Unlike its congeners, Guyanancistrus brevispinis is known to be widespread, common and abundant, its area of distribution covering all the main Guianese river systems of Suriname and French Guiana, from the Corantijn in the west to the Oyapock in the east [44, 55, 58, 59]. Cardoso and Montoya-Burgos [60] analysed the species based on several of its populations, including Amazonian ones (from northern tributaries of the Paru de Oeste and Jari rivers), in order to decipher its historical biogeography, and found that it was genetically highly diversified, with six distinct allopatric lineages (five Guianese and one Amazonian). It was thus considered as a species complex, with the true G. brevispinis possibly restricted to the Nickerie River system (see [55]). However, additional sources of information from genetic markers were deemed necessary to confirm their taxonomic status. The five Atlantic coastal G. brevispinis lineages of the Guianas were found to form a monophyletic group that originated from an ancestral colonization event from the Amazonian Basin, hypothesized to have been through river capture between northern Amazon tributaries and the upper Maroni River Basin.
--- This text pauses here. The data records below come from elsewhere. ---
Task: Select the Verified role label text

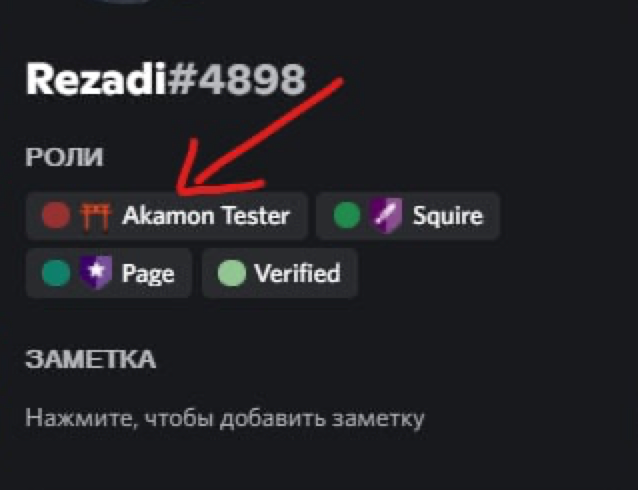Action: [x=297, y=273]
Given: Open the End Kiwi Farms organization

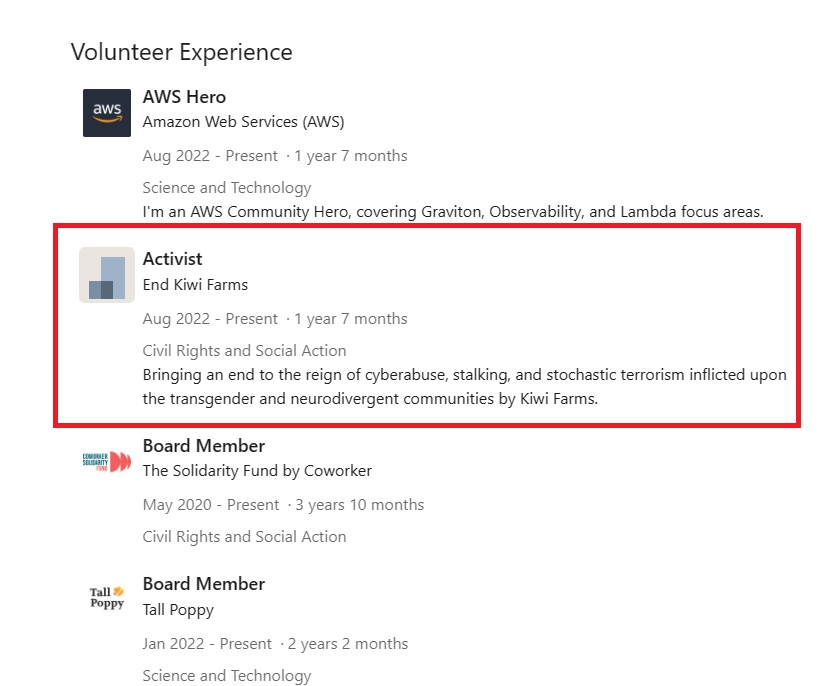Looking at the screenshot, I should point(195,284).
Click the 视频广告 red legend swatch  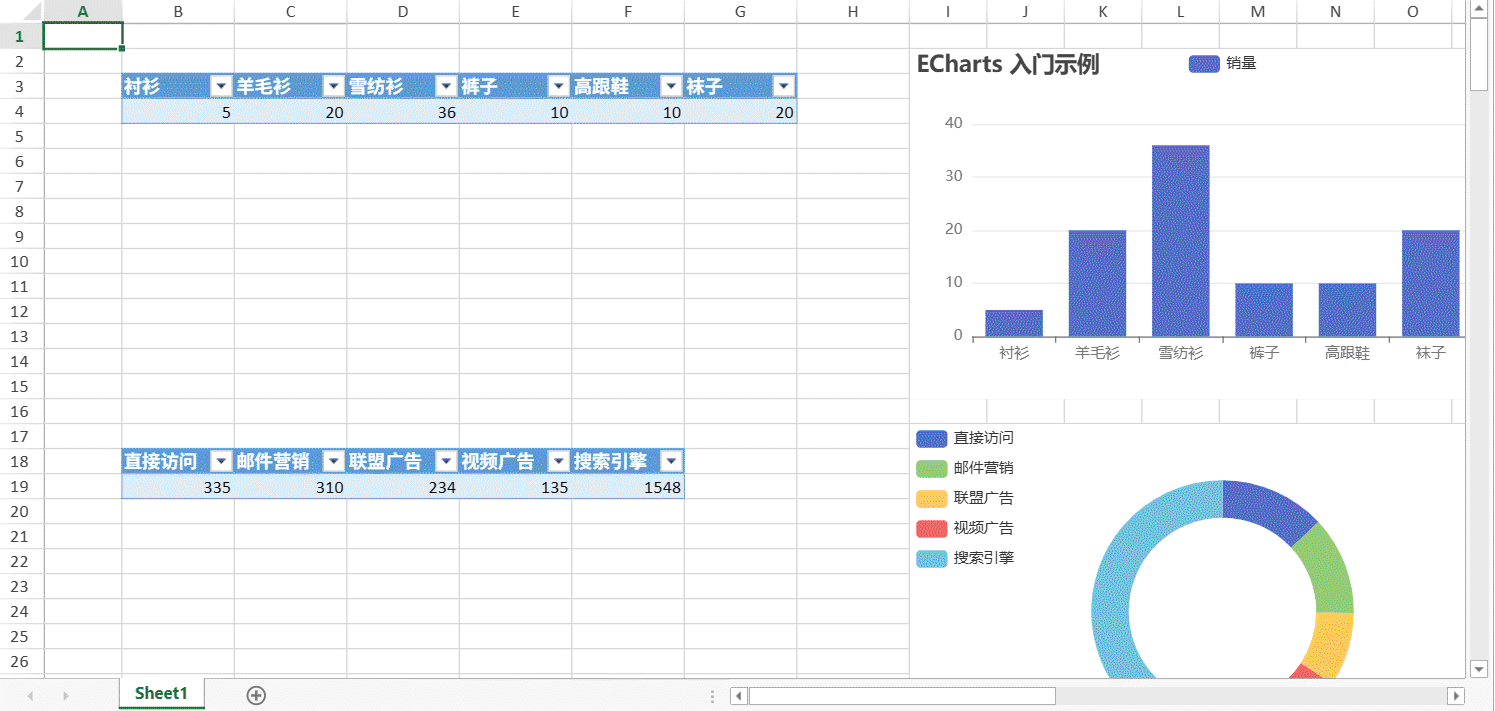(931, 528)
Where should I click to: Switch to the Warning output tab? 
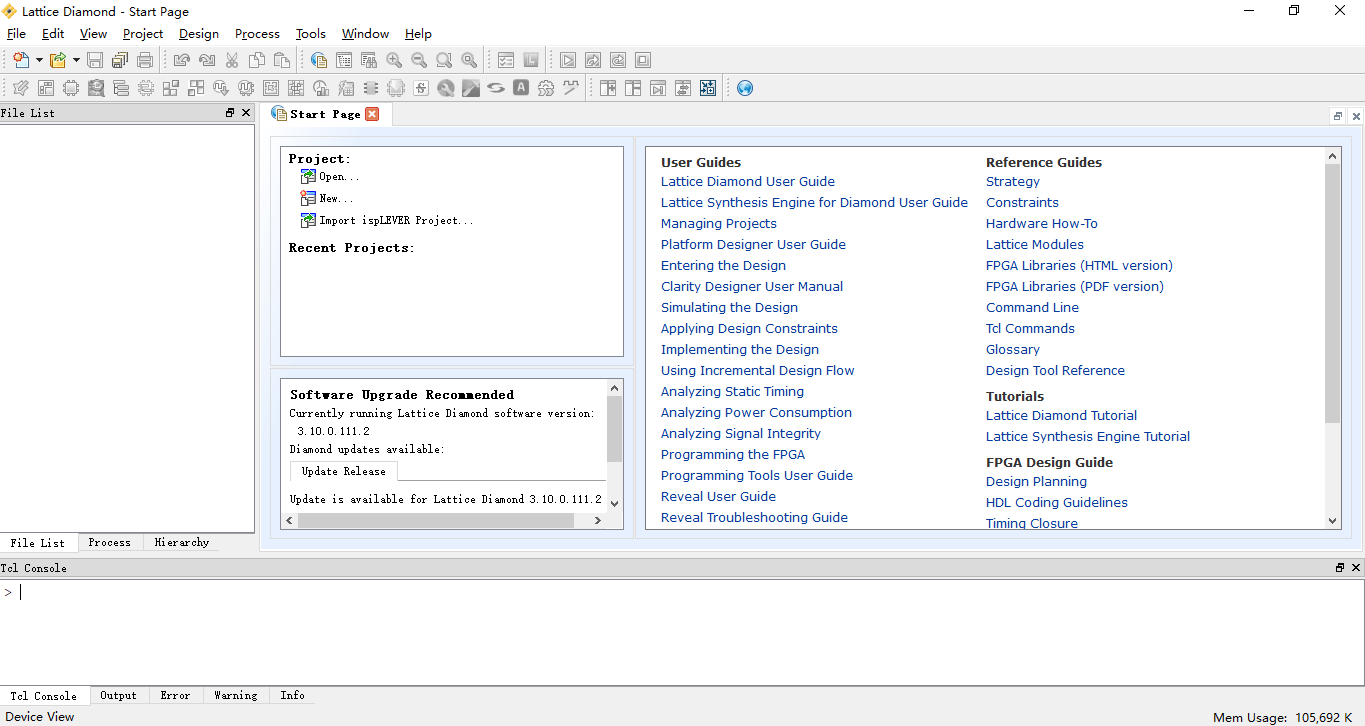click(x=235, y=696)
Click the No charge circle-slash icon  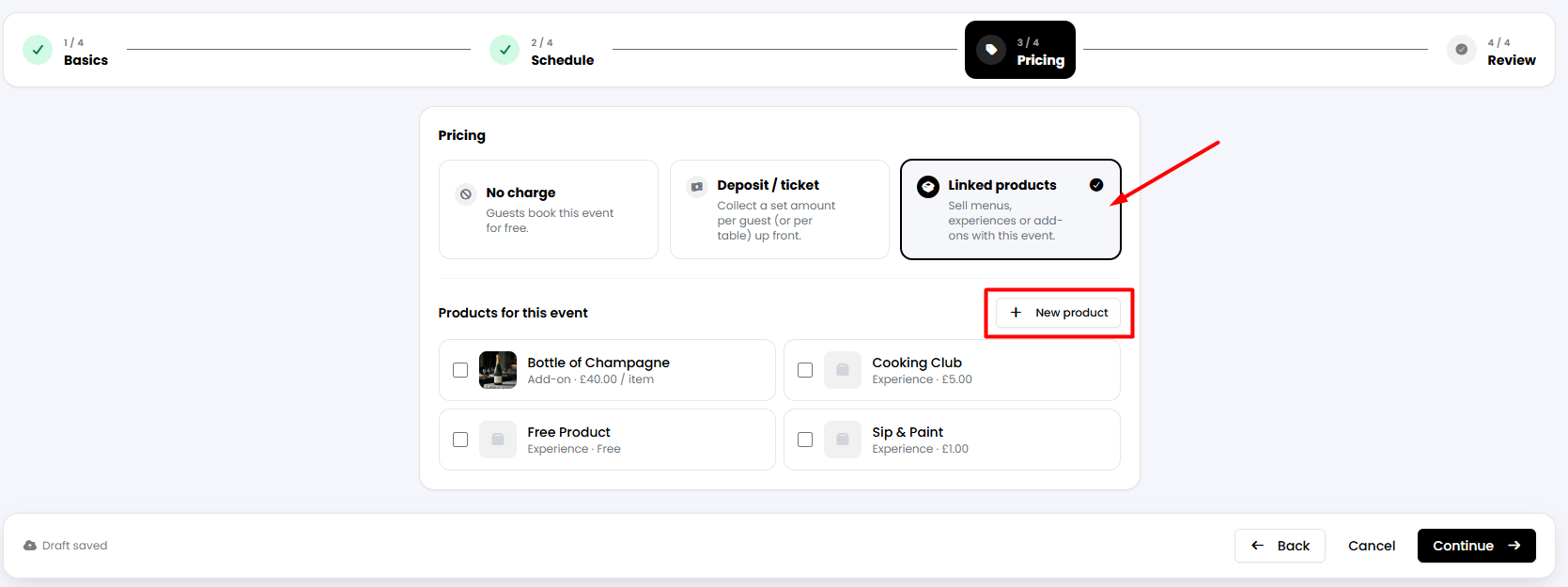466,194
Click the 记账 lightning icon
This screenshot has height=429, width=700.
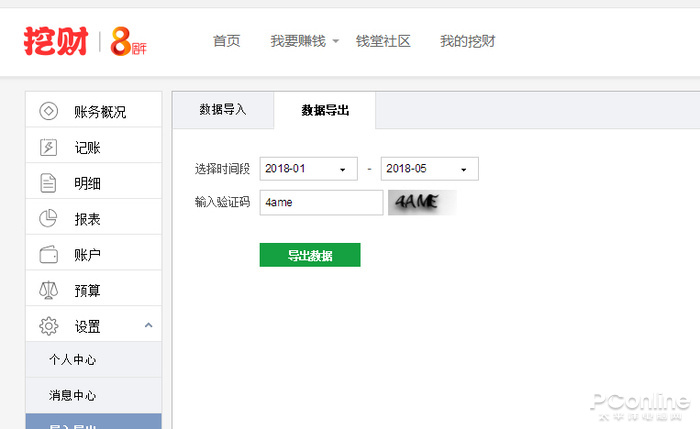coord(48,147)
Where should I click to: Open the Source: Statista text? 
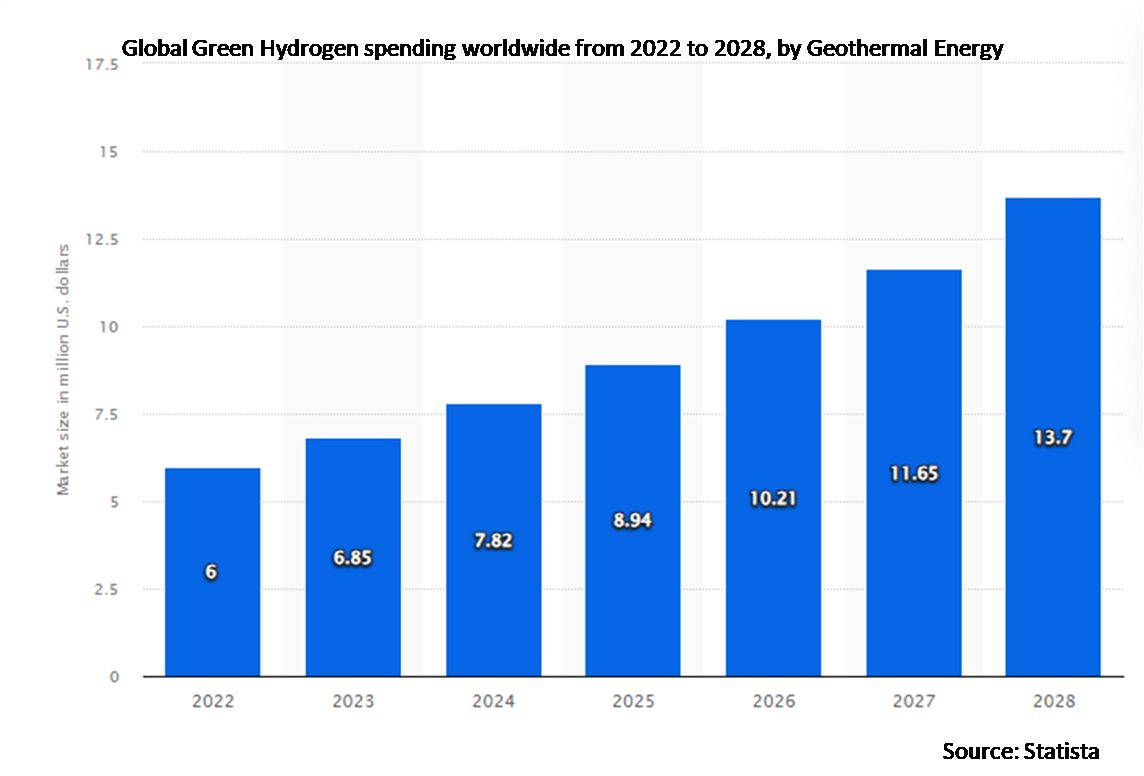point(1020,750)
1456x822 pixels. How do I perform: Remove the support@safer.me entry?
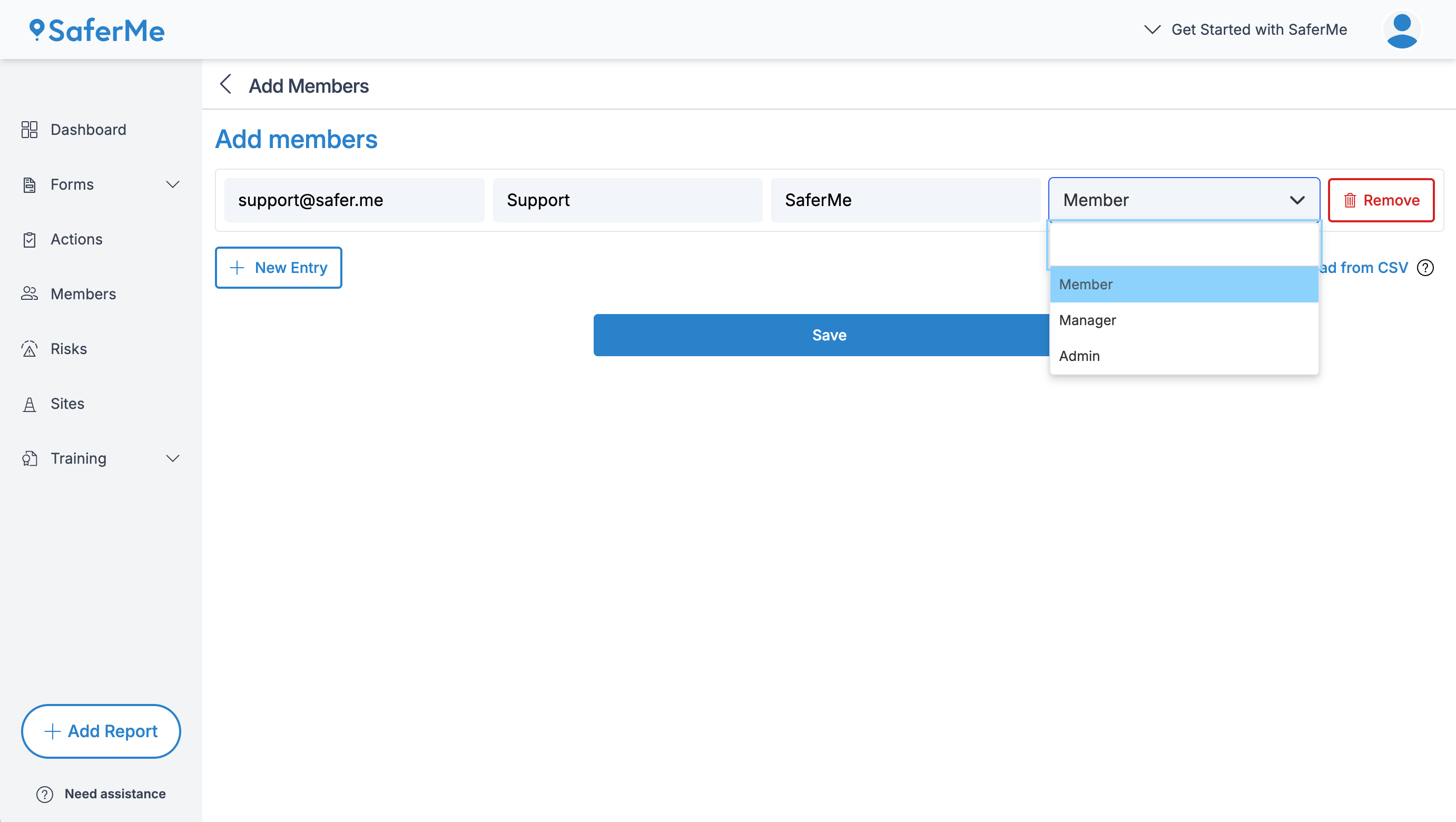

In the Guianas, subsequent dispersal would mainly have resulted from temporary connections between adjacent rivers when sea levels were low, and subsequent diversification of isolated populations during periods with high sea levels [60].
Considering the recent genus revalidation and questions about the type species, and the potential existence of new and/or endangered species, the present work uses an integrative approach combining morphology, genetics and spatial data to reappraise Guyanancistrus, focusing on the enigmatic Guyanancistrus brevispinis species complex. Most known populations were included in this analysis, principally based on material collected by the authors and their collaborators in the past 15 years. After a comparative diagnosis of the genus, the type species is redefined and its morphological and genetic variation delineated. Several new species revealed by the study are also described. Detailed descriptions and morphological comparisons of Guyanancistrus niger and G. longispinis are already available [59, 61, 62] and will not be repeated, but a practical key to all Guyanancistrus species is provided. After this taxonomic clarification, the biogeography of all Guyanancistrus members is re-evaluated to investigate dispersal processes, putative local extinctions, and speciation events.